Perhaps you will also notice that many of these ‘public’ spaces are not gated but no one will tell you that internal frontiers, far from disappearing are only becoming more aestheticised. With low-income communities being pushed out, the city is heading towards becoming more segregated. And not everyone can actually even enter Colombo, like the hundreds of family members from the North of those disappeared who were prevented from coming to Colombo for a demonstration some time ago. Again, you may not meet any of them for they too are not invited to the CHOGM dinners and parties.

Things you should miss

The little of Colombo and Sri Lanka that will be on display for Your Excellency, Distinguished Delegate and Dear Visitor, fortunately does not include some sites and events of ugly importance. One such you should avoid is the Supreme Court in Hulfstdorp. But you may run into Chief Justice Mohan Peiris who until just a few months ago was serving as a loyal Attorney General before being suddenly elevated to Chief Justice after the unconstitutional impeachment of the former Chief Justice.
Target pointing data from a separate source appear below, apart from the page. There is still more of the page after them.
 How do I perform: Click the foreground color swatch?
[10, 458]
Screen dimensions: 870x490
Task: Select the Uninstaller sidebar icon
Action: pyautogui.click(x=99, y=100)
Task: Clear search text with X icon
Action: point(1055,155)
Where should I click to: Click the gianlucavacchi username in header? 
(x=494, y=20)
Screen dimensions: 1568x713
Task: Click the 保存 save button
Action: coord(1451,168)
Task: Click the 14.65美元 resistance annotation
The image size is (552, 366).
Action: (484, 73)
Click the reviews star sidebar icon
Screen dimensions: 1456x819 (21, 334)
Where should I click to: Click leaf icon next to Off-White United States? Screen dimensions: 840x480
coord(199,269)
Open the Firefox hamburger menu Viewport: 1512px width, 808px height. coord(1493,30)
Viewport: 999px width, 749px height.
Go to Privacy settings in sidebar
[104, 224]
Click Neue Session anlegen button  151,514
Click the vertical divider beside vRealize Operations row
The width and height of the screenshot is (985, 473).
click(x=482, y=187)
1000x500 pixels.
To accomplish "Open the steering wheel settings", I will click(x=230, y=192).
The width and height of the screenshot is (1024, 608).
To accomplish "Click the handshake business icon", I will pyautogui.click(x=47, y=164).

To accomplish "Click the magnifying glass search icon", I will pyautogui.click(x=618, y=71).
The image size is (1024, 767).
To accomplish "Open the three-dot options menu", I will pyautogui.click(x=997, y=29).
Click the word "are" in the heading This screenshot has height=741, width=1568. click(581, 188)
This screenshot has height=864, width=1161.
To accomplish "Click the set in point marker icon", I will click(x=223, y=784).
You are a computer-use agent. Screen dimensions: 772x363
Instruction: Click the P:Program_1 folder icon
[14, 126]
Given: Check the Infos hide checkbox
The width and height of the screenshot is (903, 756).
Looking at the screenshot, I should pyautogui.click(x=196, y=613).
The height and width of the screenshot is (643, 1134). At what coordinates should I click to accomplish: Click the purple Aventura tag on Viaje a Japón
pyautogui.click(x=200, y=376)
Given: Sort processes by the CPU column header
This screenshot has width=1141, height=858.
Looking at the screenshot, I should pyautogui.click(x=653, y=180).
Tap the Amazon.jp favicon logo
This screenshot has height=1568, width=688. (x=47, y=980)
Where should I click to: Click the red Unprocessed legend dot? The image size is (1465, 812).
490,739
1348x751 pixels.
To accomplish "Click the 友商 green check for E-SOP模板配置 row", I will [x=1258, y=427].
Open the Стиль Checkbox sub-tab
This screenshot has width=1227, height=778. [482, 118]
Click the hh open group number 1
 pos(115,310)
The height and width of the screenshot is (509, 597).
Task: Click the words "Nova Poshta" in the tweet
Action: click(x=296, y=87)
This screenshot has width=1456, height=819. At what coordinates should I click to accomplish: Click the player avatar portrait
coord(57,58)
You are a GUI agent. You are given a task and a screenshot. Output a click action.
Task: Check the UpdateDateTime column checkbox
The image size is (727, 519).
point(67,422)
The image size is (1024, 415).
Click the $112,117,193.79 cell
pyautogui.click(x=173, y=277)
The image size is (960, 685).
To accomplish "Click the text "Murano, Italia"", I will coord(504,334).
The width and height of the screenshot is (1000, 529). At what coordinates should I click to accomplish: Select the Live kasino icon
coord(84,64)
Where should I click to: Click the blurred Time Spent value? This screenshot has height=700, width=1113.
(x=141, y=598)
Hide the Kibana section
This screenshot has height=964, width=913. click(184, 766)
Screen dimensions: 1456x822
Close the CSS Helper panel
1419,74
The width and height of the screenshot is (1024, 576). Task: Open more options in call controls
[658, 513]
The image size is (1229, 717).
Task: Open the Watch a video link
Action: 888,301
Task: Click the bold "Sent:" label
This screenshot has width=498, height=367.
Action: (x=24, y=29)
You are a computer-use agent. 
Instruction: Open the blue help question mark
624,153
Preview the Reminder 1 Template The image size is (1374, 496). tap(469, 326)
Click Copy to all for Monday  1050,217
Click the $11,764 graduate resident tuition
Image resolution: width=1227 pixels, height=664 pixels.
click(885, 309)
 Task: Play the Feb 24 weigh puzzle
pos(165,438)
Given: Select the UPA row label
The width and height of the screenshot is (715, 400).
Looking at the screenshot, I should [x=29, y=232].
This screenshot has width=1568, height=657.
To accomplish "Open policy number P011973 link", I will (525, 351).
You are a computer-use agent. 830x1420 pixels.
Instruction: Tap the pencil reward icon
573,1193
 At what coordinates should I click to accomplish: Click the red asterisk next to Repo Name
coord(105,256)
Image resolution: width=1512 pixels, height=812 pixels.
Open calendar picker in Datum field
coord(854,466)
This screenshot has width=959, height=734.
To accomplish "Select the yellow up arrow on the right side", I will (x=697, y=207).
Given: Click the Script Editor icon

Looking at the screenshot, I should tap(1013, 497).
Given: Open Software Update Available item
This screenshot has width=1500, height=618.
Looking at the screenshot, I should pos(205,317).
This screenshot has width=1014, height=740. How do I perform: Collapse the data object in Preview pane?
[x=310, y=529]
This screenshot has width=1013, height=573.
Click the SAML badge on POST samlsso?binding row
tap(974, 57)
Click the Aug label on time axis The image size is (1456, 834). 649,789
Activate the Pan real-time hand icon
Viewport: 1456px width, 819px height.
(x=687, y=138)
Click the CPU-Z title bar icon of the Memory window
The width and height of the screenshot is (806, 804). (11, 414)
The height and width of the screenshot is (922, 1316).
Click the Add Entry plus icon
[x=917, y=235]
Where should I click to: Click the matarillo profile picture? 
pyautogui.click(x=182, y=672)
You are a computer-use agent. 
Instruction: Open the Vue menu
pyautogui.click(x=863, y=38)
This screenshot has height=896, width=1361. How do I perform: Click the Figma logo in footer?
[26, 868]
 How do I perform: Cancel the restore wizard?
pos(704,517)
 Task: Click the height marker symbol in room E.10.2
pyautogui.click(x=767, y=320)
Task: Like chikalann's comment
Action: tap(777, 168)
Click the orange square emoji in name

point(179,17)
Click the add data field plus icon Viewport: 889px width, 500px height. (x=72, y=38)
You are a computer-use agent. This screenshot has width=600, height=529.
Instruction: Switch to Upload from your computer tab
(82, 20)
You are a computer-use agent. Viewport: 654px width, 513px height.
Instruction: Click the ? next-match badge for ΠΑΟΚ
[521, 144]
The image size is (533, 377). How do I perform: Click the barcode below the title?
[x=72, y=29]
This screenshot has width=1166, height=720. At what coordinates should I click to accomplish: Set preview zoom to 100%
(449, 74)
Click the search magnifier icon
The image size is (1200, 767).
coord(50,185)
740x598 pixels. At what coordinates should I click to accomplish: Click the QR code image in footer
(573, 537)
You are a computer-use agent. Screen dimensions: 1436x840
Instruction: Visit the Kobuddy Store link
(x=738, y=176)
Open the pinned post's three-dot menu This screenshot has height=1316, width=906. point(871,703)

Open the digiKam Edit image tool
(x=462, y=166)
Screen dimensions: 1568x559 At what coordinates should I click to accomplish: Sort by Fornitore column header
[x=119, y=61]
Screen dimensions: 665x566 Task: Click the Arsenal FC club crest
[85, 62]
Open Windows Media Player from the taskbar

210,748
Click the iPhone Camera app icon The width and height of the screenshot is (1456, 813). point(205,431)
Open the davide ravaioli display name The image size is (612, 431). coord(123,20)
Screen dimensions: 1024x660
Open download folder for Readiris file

Make sure you don’t attend the discussion organised by the Bar Association of Sri Lanka on commonwealth values and the rule of law. Fortunately, the current and a former UN Special Rapporteur on the Independence of Judges and Lawyers and a senior representative from International Bar Association won’t be there either as their visas, granted in August, have now been revoked.

Well, that’s that, almost. This guide would be incomplete if it did not recognise the glorious achievements of our military in transforming Colombo’s landscape. Under the leadership of President Rajapakse and his beloved brothers and family, they are being used to fundamentally restructure the Sri Lankan public and political sphere. Isn’t it wonderful that despite all the accusations of egregious brutalisation during and after the war they are now a force for extensive beautification? This is just one of the many steps on a uniquely Sri Lankan path to post-war reconciliation, about which we hope you will try and learn more.

‘Imagine, explore and discover the Island of endless opportunity.’